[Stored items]
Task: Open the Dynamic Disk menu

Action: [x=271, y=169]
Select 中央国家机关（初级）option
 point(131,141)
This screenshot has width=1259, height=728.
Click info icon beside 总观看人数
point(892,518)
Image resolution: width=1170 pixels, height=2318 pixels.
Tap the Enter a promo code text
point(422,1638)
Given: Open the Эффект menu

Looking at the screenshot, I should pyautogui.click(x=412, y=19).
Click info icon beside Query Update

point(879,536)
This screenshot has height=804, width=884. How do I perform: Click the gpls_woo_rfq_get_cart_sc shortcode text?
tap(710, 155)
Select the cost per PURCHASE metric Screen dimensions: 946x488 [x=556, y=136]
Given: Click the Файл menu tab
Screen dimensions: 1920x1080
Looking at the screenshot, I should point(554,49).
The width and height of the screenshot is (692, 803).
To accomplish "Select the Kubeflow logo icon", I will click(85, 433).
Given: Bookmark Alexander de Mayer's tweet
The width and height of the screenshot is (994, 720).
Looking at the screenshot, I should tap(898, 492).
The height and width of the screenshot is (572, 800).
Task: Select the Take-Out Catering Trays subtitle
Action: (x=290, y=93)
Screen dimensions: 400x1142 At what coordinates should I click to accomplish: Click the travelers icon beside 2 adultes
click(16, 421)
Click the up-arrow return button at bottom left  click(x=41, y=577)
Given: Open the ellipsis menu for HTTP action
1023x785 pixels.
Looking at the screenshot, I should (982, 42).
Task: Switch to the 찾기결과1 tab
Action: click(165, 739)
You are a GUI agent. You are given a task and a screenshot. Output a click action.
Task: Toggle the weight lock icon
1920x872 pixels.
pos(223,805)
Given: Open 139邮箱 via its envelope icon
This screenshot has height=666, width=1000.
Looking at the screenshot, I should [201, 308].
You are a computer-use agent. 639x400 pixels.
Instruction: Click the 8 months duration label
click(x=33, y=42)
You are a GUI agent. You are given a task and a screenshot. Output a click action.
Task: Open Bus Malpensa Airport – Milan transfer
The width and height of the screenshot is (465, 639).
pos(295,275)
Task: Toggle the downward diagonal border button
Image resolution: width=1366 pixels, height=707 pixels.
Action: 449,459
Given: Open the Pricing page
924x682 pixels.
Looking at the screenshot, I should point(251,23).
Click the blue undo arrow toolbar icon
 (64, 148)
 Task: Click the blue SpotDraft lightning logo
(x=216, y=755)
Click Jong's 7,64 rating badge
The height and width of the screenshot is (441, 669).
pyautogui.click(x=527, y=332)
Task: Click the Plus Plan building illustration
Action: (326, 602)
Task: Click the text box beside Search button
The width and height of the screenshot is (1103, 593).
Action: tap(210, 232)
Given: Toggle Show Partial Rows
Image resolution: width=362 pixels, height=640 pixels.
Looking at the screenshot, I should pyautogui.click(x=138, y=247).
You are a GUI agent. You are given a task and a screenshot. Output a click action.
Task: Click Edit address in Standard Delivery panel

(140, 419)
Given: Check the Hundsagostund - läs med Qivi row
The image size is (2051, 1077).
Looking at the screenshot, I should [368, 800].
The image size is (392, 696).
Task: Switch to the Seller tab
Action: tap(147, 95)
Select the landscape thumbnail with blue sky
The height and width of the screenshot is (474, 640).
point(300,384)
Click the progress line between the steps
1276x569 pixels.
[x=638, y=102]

• [What is expected]: Provide a verbatim copy of all the entries.

• [Exercise solution]:
Task: Open the Dynamic Disk menu

Action: [x=271, y=169]
Select 中央国家机关（初级）option
 point(131,141)
This screenshot has width=1259, height=728.
Click info icon beside 总观看人数
point(892,518)
Image resolution: width=1170 pixels, height=2318 pixels.
Tap the Enter a promo code text
point(422,1638)
Given: Open the Эффект menu

Looking at the screenshot, I should pyautogui.click(x=412, y=19).
Click info icon beside Query Update

point(879,536)
This screenshot has height=804, width=884. How do I perform: Click the gpls_woo_rfq_get_cart_sc shortcode text?
tap(710, 155)
Select the cost per PURCHASE metric Screen dimensions: 946x488 [x=556, y=136]
Given: Click the Файл menu tab
Screen dimensions: 1920x1080
Looking at the screenshot, I should point(554,49).
The width and height of the screenshot is (692, 803).
To accomplish "Select the Kubeflow logo icon", I will click(85, 433).
Given: Bookmark Alexander de Mayer's tweet
The width and height of the screenshot is (994, 720).
Looking at the screenshot, I should tap(898, 492).
The height and width of the screenshot is (572, 800).
Task: Select the Take-Out Catering Trays subtitle
Action: (x=290, y=93)
Screen dimensions: 400x1142 At what coordinates should I click to accomplish: Click the travelers icon beside 2 adultes
click(16, 421)
Click the up-arrow return button at bottom left  click(x=41, y=577)
Given: Open the ellipsis menu for HTTP action
1023x785 pixels.
Looking at the screenshot, I should (982, 42).
Task: Switch to the 찾기결과1 tab
Action: click(165, 739)
You are a GUI agent. You are given a task and a screenshot. Output a click action.
Task: Toggle the weight lock icon
1920x872 pixels.
pos(223,805)
Given: Open 139邮箱 via its envelope icon
This screenshot has height=666, width=1000.
Looking at the screenshot, I should [201, 308].
You are a computer-use agent. 639x400 pixels.
Instruction: Click the 8 months duration label
click(x=33, y=42)
You are a GUI agent. You are given a task and a screenshot. Output a click action.
Task: Open Bus Malpensa Airport – Milan transfer
The width and height of the screenshot is (465, 639).
pos(295,275)
Task: Toggle the downward diagonal border button
Image resolution: width=1366 pixels, height=707 pixels.
Action: 449,459
Given: Open the Pricing page
924x682 pixels.
Looking at the screenshot, I should point(251,23).
Click the blue undo arrow toolbar icon
 (64, 148)
 Task: Click the blue SpotDraft lightning logo
(x=216, y=755)
Click Jong's 7,64 rating badge
The height and width of the screenshot is (441, 669).
pyautogui.click(x=527, y=332)
Task: Click the Plus Plan building illustration
Action: (326, 602)
Task: Click the text box beside Search button
The width and height of the screenshot is (1103, 593).
Action: tap(210, 232)
Given: Toggle Show Partial Rows
Image resolution: width=362 pixels, height=640 pixels.
Looking at the screenshot, I should pyautogui.click(x=138, y=247).
You are a GUI agent. You are given a task and a screenshot. Output a click action.
Task: Click Edit address in Standard Delivery panel

(140, 419)
Given: Check the Hundsagostund - läs med Qivi row
The image size is (2051, 1077).
Looking at the screenshot, I should [368, 800].
The image size is (392, 696).
Task: Switch to the Seller tab
Action: tap(147, 95)
Select the landscape thumbnail with blue sky
The height and width of the screenshot is (474, 640).
point(300,384)
Click the progress line between the steps
1276x569 pixels.
[x=638, y=102]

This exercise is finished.